— TEXTO FUENTE —
--

La reducida burguesía local, que ahora exulta con la caída del presidente socialista -el Gobierno ya se ha reunido con los representantes de la empresa privada y les ha prometido luz verde-, llena cada tarde el bar del Hilton y todos beben compulsivamente porque antes de las siete tienen que regresar a casa, al entrar en vigor el toque de queda.

Los otros ciudadanos, los que no disfrutan de privilegios, se afanan buscándose la vida trasegando bultos, vendiendo y mendigando. Hay lisiados por toda la ciudad pidiendo limosna. Vi a uno que caminaba sobre las dos manos y la pierna izquierda: como un perro al que un coche le ha roto un anca.

Pobreza, miseria, pero no extenuación, en Addis Abeba. Malnutrición, desde luego. Hay escasez de alimentos básicos, la gente se pelea por el pan. El keroseno, indispensable para los fogones, llega con cuentagotas. La poca harina de que se dispone se vende a precios exorbitantes.

En el mercado central

En el populoso mercado central, con los tobillos hundidos en un lodo negro y maligno, cociéndose al sol, vendedores y compradores se afanan en sus ocupaciones cotidianas.Las mujeres, apretujadas, vocean su mercancía rica en hidratos de carbono y sin proteínas: patatas, mandioca, mazorcas de maíz. Algún afortunado atraviesa a empujones la multitud con una sonrisa de triunfo en el rostro y un pollo agarrado del pescuezo. Huele a ajo y cebolla hasta arrancarte lágrimas, y los niños comercian, mendigan y, como en todas partes, juegan.

--

— DATOS RECOPILADOS —
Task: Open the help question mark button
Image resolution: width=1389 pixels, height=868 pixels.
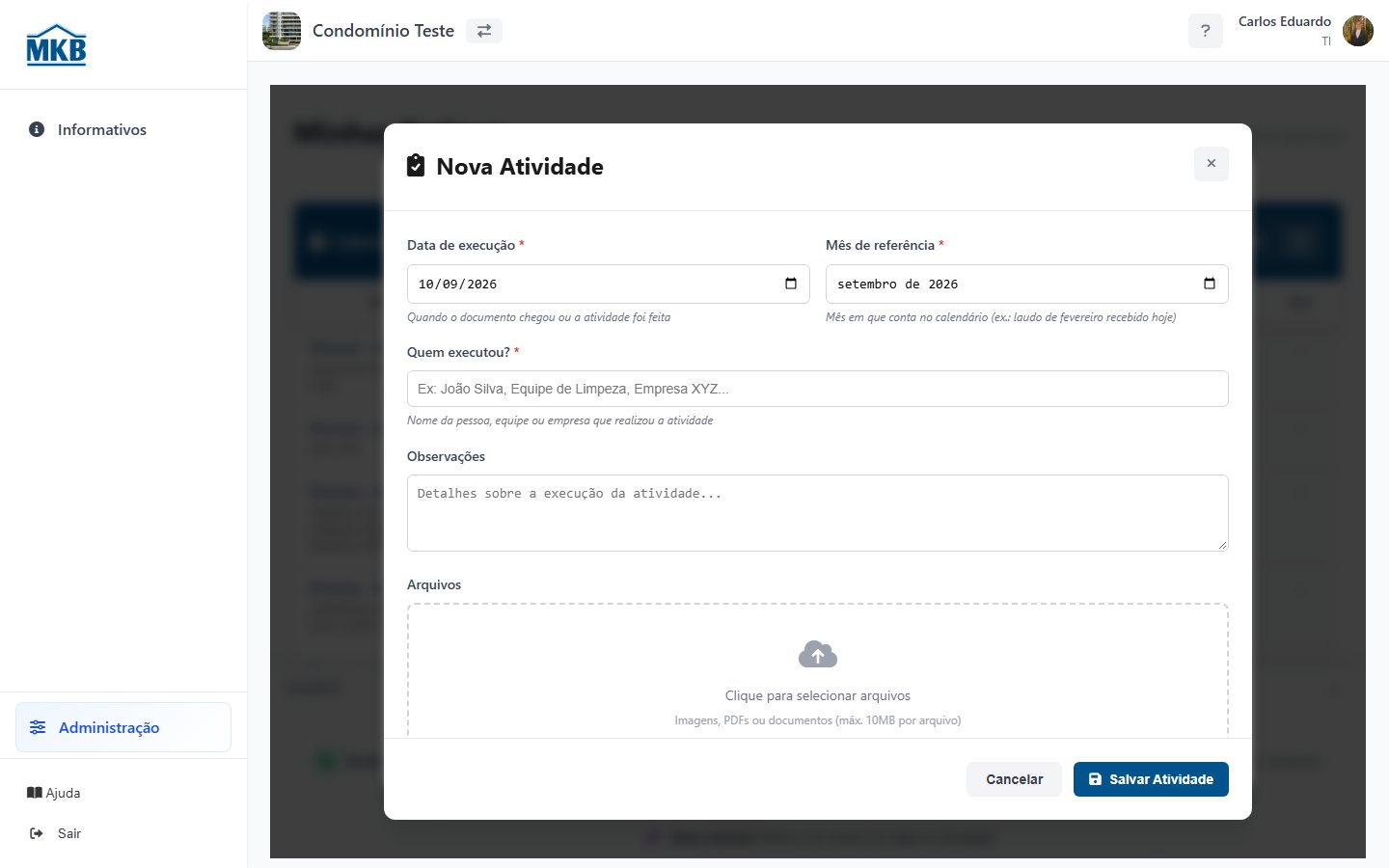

--

— DESAFÍO 1 —
¿Cómo traducirías al inglés esta oración de la crónica sobre Addis Abeba: «Hay lisiados por toda la ciudad pidiendo limosna.»?
— DESAFÍO 2 —
En la crónica sobre Addis Abeba, ¿antes de qué hora tiene que regresar a casa la burguesía local que llena el bar del Hilton?
— DESAFÍO 3 —
Prolonga la crónica sobre Addis Abeba a partir de su última oración.

— RESULTADO 1 —
There are maimed people all over the city begging for alms.

— RESULTADO 2 —
Antes de las siete, cuando entra en vigor el toque de queda.

— RESULTADO 3 —
Sin embargo, una nueva amenaza se cierne sobre la ciudad. Lo llaman "el segundo ejército". Un ejército de sombras. Son las tropas de Mengistu derrotadas, cubiertas de harapos y hambrientas, que salieron de las provincias del norte cuando los rebeldes se hicieron allí con el poder. Llevan meses merodeando y ahora vienen hacia Addis Abeba, en busca de socorro. Cientos de miles en todo el país, dicen que están por llegar 90.000.

Los primeros 12.000 se encuentran ya en la capital, han sido instalados en un campamento militar llamado Jan Medo, en donde las monjas de Teresa de Calcuta y las misioneras combonianas les dan de comer lo que pueden: exiguas raciones de dos patatas cocidas o un pocillo de frijol. Ayer les vi: con sus heridas de guerra, muchos de ellos sin una pierna o un brazo, jóvenes, débiles, mugrientos. Duermen en tiendas proporcionadas por organismos internacionales y esperan, no se sabe bien qué.